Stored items

=== Begin Enclosure ===

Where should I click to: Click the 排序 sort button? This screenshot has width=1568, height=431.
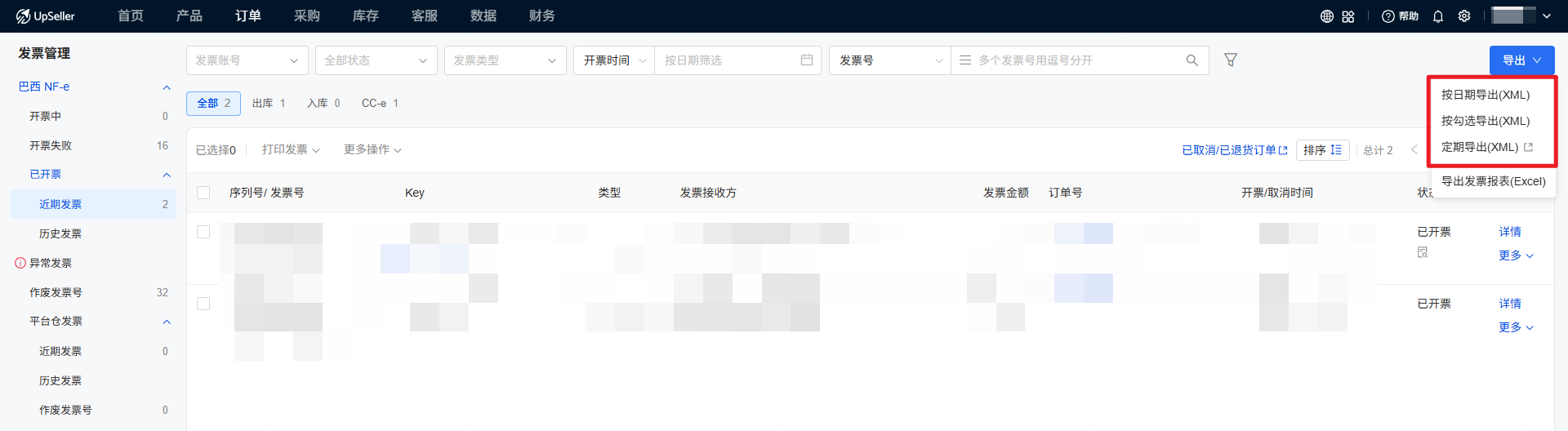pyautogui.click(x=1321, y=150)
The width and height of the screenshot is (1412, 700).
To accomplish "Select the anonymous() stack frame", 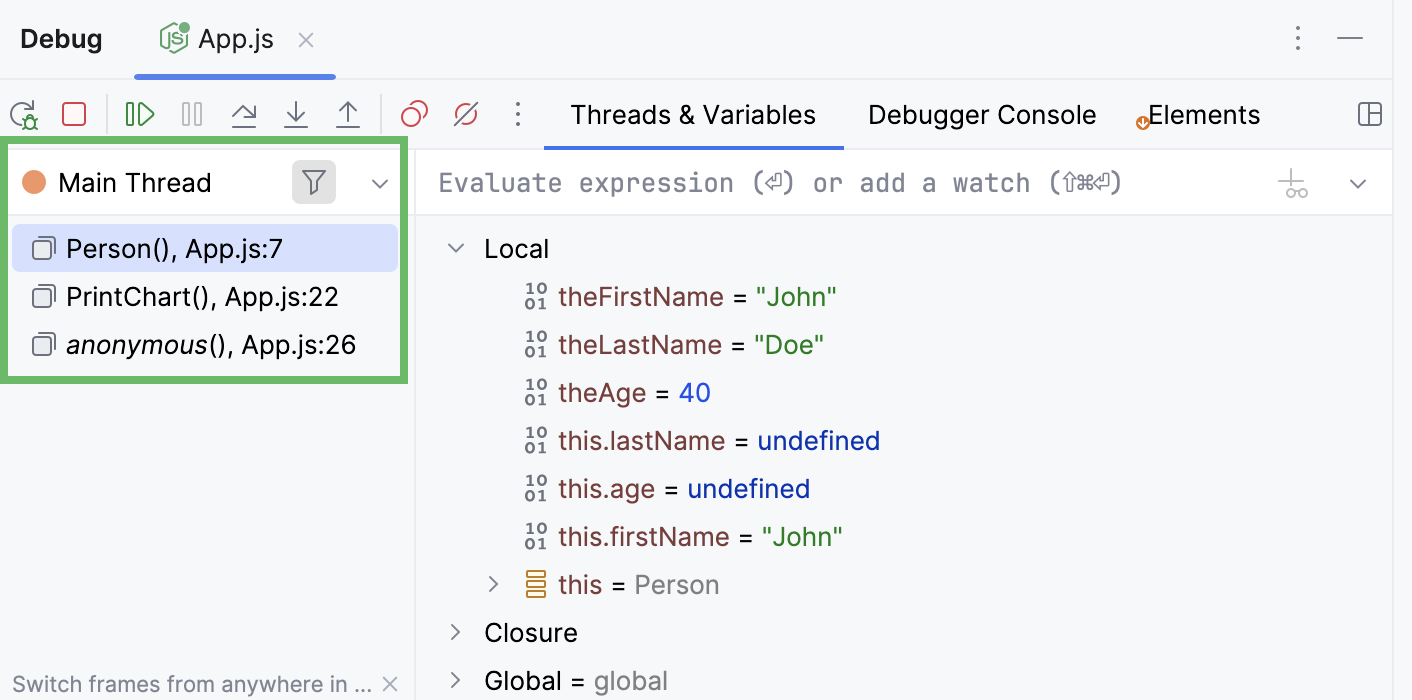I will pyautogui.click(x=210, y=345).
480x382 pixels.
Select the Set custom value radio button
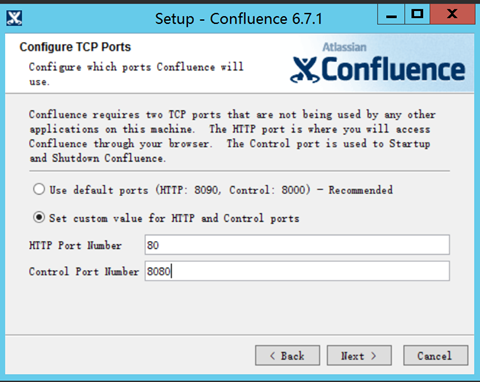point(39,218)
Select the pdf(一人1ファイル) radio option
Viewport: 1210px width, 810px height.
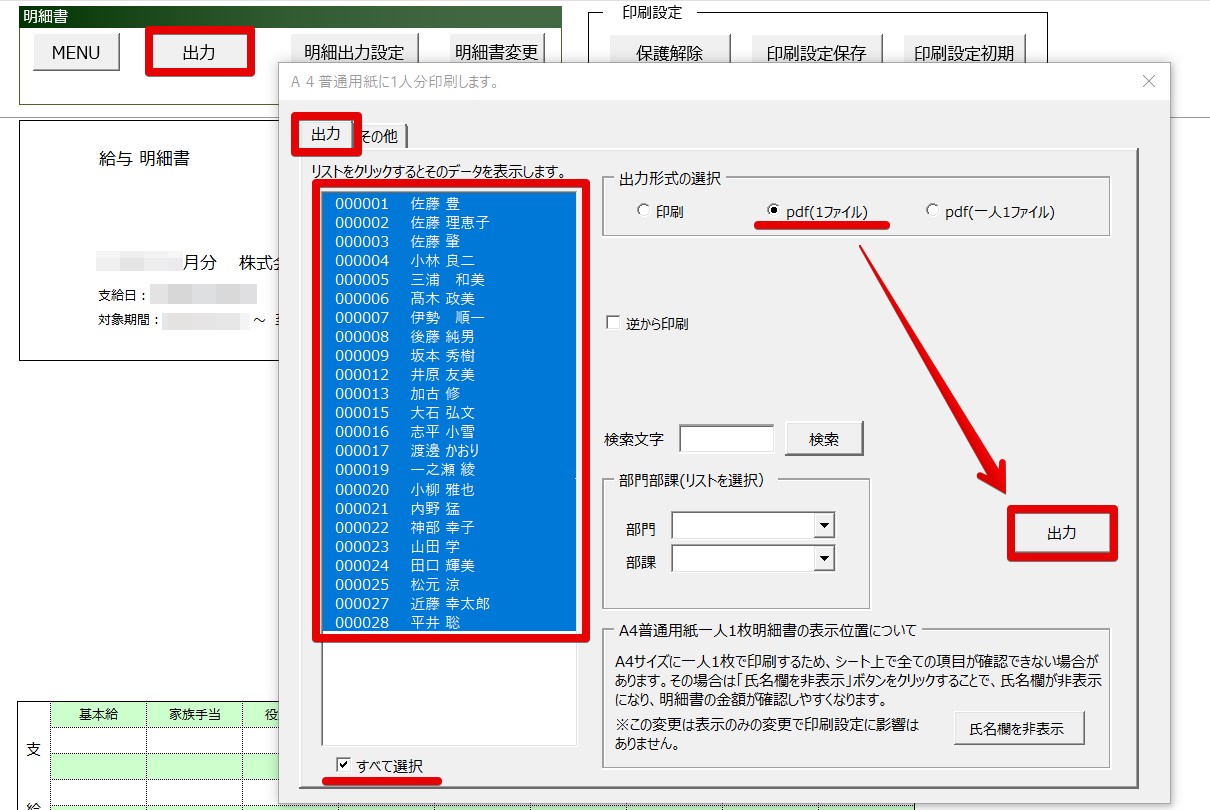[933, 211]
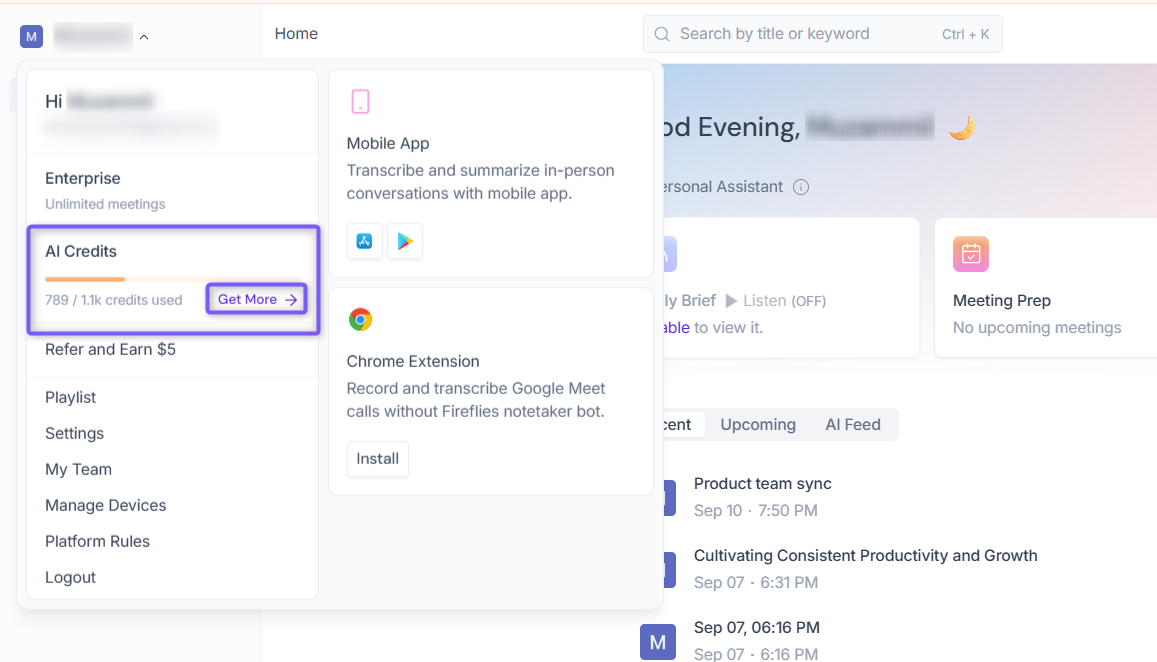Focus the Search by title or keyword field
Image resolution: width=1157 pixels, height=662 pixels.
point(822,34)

=== End Enclosure ===

ASSIGNED TASK
Copy the final stretch of lines, starting at the one that holds "Select the pdf(一人1ファイル) radio option" and ending at the last line of the data, exactly; omit pictures.

ANSWER SPACE
Select the pdf(一人1ファイル) radio option
Viewport: 1210px width, 810px height.
[933, 211]
Focus the Search by title or keyword field
Image resolution: width=1157 pixels, height=662 pixels.
point(822,34)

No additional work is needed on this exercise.